WORK TASK:
Type again, exactly, the lines below from the start through the line that includes "Given: Click the word".

SUPPLIED ENTRIES:
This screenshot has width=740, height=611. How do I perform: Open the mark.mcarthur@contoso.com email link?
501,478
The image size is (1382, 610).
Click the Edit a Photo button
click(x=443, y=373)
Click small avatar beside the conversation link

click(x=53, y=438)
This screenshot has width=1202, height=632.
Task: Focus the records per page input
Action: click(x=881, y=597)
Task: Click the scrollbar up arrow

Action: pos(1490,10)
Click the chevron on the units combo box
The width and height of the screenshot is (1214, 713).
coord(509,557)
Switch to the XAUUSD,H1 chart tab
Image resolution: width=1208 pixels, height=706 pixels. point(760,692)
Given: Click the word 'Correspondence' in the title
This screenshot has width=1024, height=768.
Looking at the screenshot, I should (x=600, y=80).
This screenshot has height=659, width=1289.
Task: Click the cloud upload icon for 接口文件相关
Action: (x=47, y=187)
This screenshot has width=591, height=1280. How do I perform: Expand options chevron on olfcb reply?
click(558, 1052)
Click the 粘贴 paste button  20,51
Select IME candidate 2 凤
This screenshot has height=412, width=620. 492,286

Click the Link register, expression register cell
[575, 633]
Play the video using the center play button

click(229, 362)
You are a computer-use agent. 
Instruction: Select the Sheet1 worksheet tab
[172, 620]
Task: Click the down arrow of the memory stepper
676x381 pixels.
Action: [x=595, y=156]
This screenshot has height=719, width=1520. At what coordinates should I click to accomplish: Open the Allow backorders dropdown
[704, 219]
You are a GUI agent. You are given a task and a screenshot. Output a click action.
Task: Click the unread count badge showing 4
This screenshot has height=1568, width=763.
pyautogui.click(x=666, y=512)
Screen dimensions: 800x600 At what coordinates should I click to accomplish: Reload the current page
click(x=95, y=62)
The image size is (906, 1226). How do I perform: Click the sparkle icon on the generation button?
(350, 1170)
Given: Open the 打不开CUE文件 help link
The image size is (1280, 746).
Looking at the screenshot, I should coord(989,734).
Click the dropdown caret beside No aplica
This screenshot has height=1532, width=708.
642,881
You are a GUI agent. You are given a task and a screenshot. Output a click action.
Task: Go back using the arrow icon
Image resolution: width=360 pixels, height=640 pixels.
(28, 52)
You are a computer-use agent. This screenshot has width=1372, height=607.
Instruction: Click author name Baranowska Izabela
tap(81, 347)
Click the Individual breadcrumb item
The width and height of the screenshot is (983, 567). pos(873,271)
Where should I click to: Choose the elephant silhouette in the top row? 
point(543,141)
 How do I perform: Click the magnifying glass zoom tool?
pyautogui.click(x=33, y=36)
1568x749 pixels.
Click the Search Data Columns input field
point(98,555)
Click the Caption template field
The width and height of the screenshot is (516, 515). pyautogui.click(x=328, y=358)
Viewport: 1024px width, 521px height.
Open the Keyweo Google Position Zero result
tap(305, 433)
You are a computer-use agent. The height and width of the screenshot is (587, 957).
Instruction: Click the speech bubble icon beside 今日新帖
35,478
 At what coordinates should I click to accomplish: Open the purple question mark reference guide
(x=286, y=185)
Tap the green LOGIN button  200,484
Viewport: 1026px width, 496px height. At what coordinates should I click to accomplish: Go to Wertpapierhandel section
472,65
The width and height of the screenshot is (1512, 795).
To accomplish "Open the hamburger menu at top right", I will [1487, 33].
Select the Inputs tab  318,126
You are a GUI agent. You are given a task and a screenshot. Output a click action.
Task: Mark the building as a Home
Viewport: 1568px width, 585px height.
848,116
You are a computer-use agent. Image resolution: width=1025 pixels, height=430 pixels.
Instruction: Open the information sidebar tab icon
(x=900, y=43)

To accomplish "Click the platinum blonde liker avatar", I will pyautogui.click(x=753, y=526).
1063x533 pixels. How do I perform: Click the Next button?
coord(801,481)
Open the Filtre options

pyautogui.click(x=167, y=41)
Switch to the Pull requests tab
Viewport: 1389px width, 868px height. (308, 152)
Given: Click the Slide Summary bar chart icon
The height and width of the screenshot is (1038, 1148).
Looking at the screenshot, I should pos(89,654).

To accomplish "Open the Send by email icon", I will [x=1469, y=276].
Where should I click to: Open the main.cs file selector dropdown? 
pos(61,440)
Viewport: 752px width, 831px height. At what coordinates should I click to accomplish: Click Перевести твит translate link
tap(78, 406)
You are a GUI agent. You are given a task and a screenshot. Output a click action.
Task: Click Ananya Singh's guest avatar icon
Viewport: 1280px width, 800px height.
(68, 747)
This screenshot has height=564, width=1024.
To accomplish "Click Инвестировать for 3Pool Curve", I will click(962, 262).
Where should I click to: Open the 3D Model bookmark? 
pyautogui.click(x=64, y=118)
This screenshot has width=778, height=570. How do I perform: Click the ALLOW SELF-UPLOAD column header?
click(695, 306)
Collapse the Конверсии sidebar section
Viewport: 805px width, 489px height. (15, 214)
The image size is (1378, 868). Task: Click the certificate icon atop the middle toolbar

TASK SOLUTION:
This screenshot has width=740, height=611. How do I perform: Open the mark.mcarthur@contoso.com email link?
501,478
The image size is (1382, 610).
Click the Edit a Photo button
click(x=443, y=373)
Click small avatar beside the conversation link

click(x=53, y=438)
This screenshot has width=1202, height=632.
Task: Focus the records per page input
Action: click(x=881, y=597)
Task: Click the scrollbar up arrow

Action: pos(1490,10)
Click the chevron on the units combo box
The width and height of the screenshot is (1214, 713).
coord(509,557)
Switch to the XAUUSD,H1 chart tab
Image resolution: width=1208 pixels, height=706 pixels. point(760,692)
Given: Click the word 'Correspondence' in the title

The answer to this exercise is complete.